Vulneráveis, empregadas domésticas da América Latina sofrem na pandemia, por Sylvia Colombo

10 de maio, 2020

Mulheres são maltratadas pela lei e têm direitos desrespeitados por quem carrega mentalidade colonial

(Folha de S.Paulo, 10/05/2020 – acesse no site de origem)

Elas são chamadas de vários modos na América Latina. “Mucama”, “señora”, “muchacha” ou, como no Brasil, empregada doméstica. Na pandemia de coronavírus , uma das falhas dos sistemas trabalhistas da maioria dos países da região está exposta: o modo como essas mulheres são maltratadas pela lei e tem direitos desrespeitados por patrões que ainda carregam uma mentalidade colonial.

Transformam-se, facilmente, numa das primeiras vítimas de uma crise econômica como a que vivemos.

Parece uma cruel contradição, uma vez que, ao mesmo tempo, elas estão tão metidas na intimidade da vida de seus patrões.

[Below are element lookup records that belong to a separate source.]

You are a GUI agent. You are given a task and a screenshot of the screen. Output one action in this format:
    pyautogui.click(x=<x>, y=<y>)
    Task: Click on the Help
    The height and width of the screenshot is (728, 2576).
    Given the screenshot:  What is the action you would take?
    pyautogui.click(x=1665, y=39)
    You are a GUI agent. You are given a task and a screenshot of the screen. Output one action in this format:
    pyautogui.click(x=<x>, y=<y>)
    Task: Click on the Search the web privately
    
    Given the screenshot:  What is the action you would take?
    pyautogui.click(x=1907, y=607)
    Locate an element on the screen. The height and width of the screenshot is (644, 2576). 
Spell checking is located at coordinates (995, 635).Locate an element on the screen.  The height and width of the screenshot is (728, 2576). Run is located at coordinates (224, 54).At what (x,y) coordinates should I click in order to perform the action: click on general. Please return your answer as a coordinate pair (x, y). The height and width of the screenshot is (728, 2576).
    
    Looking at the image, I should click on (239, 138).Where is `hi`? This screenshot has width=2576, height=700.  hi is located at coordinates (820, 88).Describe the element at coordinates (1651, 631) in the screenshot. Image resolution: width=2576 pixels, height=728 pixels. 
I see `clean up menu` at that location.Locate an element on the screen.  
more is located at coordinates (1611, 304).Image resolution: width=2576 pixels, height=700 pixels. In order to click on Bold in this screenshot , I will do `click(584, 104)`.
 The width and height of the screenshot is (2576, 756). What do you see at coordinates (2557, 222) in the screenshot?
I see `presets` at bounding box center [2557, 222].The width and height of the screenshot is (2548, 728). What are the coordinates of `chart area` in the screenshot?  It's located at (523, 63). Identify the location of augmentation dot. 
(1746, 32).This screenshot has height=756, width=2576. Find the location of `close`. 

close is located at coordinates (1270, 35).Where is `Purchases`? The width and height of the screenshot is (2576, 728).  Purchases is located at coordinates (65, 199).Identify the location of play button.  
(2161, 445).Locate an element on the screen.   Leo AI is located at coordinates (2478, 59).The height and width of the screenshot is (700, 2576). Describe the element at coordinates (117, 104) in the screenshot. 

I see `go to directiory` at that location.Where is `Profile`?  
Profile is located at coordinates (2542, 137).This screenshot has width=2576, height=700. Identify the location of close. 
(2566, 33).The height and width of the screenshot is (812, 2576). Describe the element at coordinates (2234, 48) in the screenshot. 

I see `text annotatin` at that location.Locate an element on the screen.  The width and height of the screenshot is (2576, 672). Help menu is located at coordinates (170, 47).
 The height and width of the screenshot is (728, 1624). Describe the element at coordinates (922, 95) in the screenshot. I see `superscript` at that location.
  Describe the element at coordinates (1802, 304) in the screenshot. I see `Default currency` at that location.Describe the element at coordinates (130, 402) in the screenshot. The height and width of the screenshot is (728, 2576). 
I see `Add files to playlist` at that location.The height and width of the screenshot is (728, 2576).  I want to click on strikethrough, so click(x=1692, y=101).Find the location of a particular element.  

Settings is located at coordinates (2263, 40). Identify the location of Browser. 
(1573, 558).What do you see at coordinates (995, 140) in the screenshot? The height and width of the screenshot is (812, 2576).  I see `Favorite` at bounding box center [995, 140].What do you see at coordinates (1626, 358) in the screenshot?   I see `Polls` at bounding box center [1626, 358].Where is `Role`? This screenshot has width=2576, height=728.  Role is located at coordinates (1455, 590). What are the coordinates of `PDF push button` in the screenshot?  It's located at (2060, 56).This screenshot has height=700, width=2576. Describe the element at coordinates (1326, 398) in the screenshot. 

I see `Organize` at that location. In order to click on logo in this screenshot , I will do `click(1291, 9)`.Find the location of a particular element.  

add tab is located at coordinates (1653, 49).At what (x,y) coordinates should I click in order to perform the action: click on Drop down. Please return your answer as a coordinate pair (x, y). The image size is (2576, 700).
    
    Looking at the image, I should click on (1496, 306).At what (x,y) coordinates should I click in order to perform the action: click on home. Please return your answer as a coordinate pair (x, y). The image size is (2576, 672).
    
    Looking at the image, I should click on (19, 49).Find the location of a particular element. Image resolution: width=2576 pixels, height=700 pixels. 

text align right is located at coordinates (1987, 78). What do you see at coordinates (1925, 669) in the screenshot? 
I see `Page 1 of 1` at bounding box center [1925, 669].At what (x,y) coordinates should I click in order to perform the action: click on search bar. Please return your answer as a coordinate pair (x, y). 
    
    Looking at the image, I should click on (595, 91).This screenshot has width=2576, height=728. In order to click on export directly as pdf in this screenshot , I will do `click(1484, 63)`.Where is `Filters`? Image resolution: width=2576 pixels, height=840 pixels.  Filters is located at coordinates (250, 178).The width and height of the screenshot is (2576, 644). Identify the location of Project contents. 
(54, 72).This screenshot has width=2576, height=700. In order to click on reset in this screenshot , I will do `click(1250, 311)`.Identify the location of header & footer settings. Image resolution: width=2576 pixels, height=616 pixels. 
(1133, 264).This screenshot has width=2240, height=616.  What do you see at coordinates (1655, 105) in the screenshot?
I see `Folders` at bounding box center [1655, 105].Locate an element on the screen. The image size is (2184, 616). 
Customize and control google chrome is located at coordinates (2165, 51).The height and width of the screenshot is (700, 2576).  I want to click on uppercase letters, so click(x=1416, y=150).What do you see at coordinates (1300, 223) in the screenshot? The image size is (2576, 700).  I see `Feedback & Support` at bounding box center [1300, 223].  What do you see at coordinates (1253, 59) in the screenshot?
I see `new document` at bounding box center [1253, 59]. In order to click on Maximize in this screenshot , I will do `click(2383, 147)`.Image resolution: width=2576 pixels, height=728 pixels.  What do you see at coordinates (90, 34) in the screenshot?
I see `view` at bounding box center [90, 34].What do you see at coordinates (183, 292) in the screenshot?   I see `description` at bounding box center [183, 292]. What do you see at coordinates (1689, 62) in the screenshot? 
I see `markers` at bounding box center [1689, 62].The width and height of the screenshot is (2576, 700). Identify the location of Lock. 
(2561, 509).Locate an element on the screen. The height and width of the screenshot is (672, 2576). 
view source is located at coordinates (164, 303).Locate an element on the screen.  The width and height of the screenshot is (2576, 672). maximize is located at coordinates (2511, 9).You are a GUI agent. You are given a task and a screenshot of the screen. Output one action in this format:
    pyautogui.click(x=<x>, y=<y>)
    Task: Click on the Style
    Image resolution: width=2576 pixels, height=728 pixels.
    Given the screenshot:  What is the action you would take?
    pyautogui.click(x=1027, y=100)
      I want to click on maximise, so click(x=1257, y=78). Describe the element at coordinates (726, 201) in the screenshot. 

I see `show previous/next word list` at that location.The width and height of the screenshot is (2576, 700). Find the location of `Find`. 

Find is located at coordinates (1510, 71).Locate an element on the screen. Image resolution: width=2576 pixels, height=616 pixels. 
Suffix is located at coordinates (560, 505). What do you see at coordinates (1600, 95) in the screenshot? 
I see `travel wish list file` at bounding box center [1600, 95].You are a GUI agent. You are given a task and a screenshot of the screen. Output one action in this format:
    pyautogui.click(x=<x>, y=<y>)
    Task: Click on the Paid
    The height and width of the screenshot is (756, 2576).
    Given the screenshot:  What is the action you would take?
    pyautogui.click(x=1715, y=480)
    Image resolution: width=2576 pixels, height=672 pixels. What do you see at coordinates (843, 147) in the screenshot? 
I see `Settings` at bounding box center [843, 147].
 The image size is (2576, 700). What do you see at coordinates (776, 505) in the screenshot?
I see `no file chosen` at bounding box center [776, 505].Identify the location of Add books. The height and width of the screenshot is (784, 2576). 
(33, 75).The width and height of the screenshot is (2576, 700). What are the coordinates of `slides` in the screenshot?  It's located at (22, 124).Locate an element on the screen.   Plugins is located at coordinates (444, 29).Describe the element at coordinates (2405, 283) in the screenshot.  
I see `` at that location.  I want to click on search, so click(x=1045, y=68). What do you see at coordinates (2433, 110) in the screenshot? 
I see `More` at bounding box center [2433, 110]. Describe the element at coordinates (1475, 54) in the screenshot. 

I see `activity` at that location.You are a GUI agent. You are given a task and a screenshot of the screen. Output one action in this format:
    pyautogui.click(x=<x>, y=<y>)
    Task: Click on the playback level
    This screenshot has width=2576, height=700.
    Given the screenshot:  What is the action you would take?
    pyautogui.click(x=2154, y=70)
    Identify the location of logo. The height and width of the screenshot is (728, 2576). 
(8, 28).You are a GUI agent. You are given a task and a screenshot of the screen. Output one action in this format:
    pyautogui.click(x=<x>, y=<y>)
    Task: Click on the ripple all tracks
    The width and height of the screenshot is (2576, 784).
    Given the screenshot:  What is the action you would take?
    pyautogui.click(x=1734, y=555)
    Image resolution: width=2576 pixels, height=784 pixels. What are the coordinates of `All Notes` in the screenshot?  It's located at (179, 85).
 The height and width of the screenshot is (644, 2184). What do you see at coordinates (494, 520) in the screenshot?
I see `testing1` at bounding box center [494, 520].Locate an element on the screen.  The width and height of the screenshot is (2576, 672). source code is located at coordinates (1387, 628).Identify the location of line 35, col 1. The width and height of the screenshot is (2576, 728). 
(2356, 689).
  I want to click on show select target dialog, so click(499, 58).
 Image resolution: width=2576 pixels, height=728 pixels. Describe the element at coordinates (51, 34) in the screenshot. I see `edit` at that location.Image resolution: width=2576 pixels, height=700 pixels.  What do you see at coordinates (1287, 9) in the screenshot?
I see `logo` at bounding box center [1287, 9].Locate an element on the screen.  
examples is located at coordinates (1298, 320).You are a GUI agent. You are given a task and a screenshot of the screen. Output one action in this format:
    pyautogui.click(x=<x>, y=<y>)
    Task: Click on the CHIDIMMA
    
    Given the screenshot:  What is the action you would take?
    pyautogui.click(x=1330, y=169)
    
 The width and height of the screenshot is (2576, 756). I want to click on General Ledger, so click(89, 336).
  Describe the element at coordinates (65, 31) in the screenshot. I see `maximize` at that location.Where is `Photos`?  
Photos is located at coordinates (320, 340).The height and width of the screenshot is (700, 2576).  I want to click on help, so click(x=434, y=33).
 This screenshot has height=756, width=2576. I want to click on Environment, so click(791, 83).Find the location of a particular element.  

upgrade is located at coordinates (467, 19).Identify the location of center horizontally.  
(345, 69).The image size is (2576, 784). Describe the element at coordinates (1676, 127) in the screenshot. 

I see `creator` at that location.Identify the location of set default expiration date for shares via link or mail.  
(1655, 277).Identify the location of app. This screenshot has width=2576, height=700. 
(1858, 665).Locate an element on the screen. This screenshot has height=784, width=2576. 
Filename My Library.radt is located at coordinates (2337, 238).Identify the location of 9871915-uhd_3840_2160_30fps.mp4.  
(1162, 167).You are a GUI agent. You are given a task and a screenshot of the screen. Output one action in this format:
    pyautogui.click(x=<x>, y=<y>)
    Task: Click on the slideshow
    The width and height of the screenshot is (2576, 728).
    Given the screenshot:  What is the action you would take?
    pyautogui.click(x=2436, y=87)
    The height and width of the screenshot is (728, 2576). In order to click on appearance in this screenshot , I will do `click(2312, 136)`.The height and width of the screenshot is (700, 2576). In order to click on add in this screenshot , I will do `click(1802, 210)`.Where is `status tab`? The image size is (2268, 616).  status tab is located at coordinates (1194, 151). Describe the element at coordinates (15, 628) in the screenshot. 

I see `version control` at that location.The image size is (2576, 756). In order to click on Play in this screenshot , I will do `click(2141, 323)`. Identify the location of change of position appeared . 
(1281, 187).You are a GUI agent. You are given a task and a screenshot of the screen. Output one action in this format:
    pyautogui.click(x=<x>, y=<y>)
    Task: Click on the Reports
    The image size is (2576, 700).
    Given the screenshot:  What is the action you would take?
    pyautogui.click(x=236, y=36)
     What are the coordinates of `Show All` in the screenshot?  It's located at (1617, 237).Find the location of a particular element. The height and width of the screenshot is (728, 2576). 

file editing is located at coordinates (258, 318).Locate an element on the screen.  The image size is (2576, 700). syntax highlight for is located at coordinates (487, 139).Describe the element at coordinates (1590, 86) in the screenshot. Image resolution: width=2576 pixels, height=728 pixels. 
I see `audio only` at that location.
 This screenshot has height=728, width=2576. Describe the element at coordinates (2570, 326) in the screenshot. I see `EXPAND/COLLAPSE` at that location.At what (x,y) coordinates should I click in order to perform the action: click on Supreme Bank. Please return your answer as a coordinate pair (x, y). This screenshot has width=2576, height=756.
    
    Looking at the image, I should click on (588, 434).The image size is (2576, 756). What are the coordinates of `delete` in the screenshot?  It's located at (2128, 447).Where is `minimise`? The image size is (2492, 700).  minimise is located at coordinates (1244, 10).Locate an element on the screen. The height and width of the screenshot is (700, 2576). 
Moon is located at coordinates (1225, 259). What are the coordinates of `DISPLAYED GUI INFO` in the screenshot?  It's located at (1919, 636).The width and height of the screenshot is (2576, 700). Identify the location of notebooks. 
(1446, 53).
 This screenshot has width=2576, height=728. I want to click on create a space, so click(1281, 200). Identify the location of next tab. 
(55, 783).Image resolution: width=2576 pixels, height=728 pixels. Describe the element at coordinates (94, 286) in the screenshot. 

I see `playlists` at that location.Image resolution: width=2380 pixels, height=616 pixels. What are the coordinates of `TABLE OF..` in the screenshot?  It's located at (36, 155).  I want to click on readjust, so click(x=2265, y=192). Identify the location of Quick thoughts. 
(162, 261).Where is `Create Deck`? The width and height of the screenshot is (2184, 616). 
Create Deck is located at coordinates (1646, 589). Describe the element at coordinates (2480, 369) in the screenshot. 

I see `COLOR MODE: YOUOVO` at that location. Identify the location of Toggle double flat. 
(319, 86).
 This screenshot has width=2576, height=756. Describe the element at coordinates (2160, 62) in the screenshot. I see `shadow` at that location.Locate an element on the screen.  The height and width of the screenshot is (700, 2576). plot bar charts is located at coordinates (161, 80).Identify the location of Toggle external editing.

O prefeito de Belém, Zenaldo Coutinho (PSDB), anunciou que a atividade das empregadas domésticas será considerada essencial durante o “lockdown” da cidade, contradizendo lei federal sobre o assunto.

Coutinho reflete uma demanda típica da elite latino-americana, que até aceita sacrifícios em caso de necessidade. Varrer uma cozinha ou limpar um banheiro, porém, nem pensar.

Em outros países da América Latina, as domésticas também não estão passando nada bem. Embora existam legislações que regularizam a atividade, a contratação sem carteira assinada predomina.

Aqui na Argentina estima-se que existam pelo menos 750 mil trabalhadoras sem registro, segundo o sindicato de Pessoal Auxiliar de Casas Particulares.

Na capital, Buenos Aires, muitas delas são imigrantes de países limítrofes, como o Paraguai e a Bolívia, e estão em situação irregular, o que as deixa de fora, também, da possibilidade de receber o auxílio governamental.

Desde 20 de março, quando começou a quarentena nacional e obrigatória, as empregadas domésticas não podem trabalhar, uma vez que, acertadamente, o decreto do governo de Alberto Fernández não as classificou como trabalho essencial.

As que são contratadas continuam recebendo salário sem ir ao emprego, mas a imensa maioria, as que não tem carteira assinada, depende  da boa vontade dos patrões, que podem ou não querer continuar a pagá-las, mesmo que não compareçam.

Muitas, com medo de ficar sem dinheiro, têm ido trabalhar com a anuência irresponsável desses empregadores. Como não estão na categoria de essenciais, correm o risco de serem paradas, no caminho ao trabalho, pela polícia.

Nesse caso, são multadas e podem até ser presas, além do risco de serem contaminadas.

Para Carlos Brassesco, advogado do sindicato, direitos humanos estão sendo violados. “Alguns patrões obrigam as empregadas a usar máscara, mas eles mesmos não usam, o que as coloca em perigo”.

Falando em abuso de direitos humanos, Aída Rosales, do Sindicato de Mulheres Trabalhadoras do Lar, de El Salvador, diz que vem sendo comum que patrões, em seu país, condicionem a manutenção dos pagamentos para as domésticas à obrigação de dormir nas casas em que trabalham.

Muitas têm aceito o trato por não terem opção, o que evoca os tempos da escravidão.

Uma vez que teremos um “novo normal”, em que o mundo do trabalho será, em teoria, repensado depois da pandemia, seria importante profissionalizar de fato essa atividade e acabar com as anomalias históricas do ofício.

Sylvia Colombo
Correspondente em Buenos Aires, foi editora da Ilustrada e participou do programa KnightWallace da Universidade de Michigan.